WORK REQUEST. Tally how many lines of these entries hold the string "computer". Return the number alone.
*** Opening RECORDS FOR THIS TASK ***
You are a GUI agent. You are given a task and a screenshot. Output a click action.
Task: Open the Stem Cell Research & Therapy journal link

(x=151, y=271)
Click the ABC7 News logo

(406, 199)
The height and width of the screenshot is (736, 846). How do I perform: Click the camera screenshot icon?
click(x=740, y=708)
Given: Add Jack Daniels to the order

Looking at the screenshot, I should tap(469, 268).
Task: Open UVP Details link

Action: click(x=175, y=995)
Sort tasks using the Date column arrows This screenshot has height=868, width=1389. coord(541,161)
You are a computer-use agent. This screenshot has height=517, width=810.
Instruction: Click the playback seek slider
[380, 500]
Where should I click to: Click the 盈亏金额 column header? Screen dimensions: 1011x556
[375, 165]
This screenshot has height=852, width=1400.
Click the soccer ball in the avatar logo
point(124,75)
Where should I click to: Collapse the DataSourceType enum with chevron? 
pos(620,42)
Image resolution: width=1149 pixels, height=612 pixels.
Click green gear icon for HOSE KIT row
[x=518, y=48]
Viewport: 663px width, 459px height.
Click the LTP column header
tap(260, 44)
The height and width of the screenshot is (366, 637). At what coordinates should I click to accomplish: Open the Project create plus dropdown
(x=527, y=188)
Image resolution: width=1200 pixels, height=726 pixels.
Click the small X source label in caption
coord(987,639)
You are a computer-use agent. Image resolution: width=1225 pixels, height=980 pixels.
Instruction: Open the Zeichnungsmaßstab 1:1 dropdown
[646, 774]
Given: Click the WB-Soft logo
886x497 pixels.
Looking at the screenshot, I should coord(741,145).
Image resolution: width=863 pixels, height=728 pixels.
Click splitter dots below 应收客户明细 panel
*** Closing RECORDS FOR THIS TASK ***
YOUR SOLUTION. 2